Automated Developers with Human in the Loop (aka “Vibe Coding”) - Often domain experts with limited coding experience, these individuals use AI to generate code based on their specifications. They rely on iterative feedback, reviewing and refining the AI-generated code to meet their requirements.
Fully Automated Agents - Fully autonomous AI agents capable of generating complete Software solutions based on high-level specifications, with minimal to no human intervention. While promising and exciting, this level of automation is still in its infancy and not yet widely adopted for anything real.
As of April 2025, we see:
Manual developers remain prevalent, especially in industries requiring stringent compliance, quality and engineered precision.
Augmented developers are on the rise and becoming the norm. In a Github and Accenture joint study done in 2024, of 50,000 developers, 80 % activated Copilot licences and 67 % used it at least five days a week
Automated developers with human in the loop are increasingly common in rapid prototyping scenarios. However, the technology isn't yet mature enough for production-grade systems.
Fully automated development remains largely experimental. While there are promising developments, fully autonomous AI-generated Software solutions without human oversight are not yet commercially viable.
Adoption Speed
Contrary to what some CEOs might be wishing for, the adoption speed of this technology might not be as fast as they expect.
“I think we will be there in three to six months, where AI is writing 90% of the code. And then, in 12 months, we may be in a world where AI is writing essentially all of the code.”
- Dario Amodei (Anthropic CEO), March 11, 2025
As Kent Beck pointed out recently, the adoption of new technology always follows an S curve, whether this is for hybrid corn or for AI. This idea was also popularized in the famous book “Crossing the Chasm” by Geoffrey Moore.
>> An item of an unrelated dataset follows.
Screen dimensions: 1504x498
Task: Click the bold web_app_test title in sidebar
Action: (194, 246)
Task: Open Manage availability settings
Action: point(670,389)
What this means in practice is that:
AI coding practices will take a lot longer to propagate and be adopted than most of us think. Yes, yes - even in the tech industry.
Adoption is not homogeneous; we will see both early adopters jumping head-first into vibe coding their way into production with all the risks associated, and companies that will delay and resist the adoption of this technology for years to come.
This is a sociological factor that has nothing to do with how loud your CEO is shouting, but how we as humans transmit knowledge and success stories through peer-to-peer trust relationships.
Additionally, as of April 2025, the technology is still far from being safe to use without close human oversight and validation. While the future may belong to AI-native development, today's LLMs still hallucinate APIs, produce inconsistent code, struggle with complex debugging, and lack architectural understanding. They often generate overconfident but flawed solutions, especially dangerous in production.
These aren’t minor glitches; they fundamentally limit trust and require robust validation, experienced oversight, and process changes that most teams aren't ready for. Until engineering culture, tooling, and practices evolve to absorb these shifts, vibe coding will remain a powerful tool, but not yet the default way we build Software.
Code as The Common Language
One of the strongest arguments for learning to code is that it remains the common language among all types of developers. It's the lingua franca enabling humans and coding Agents to collaborate on the same codebase.
In likely scenarios where adoption is slower and technology maturation takes time, humans and machines will need to coexist and complement each other's abilities.
From this perspective, learning to code is akin to learning reading, writing, or math. Despite technological advancements, these foundational skills remain essential. Coding is becoming the new literacy of this century.
Looking further ahead, we might see new languages and tools designed exclusively for automated coding agents, but there's no evidence of that today.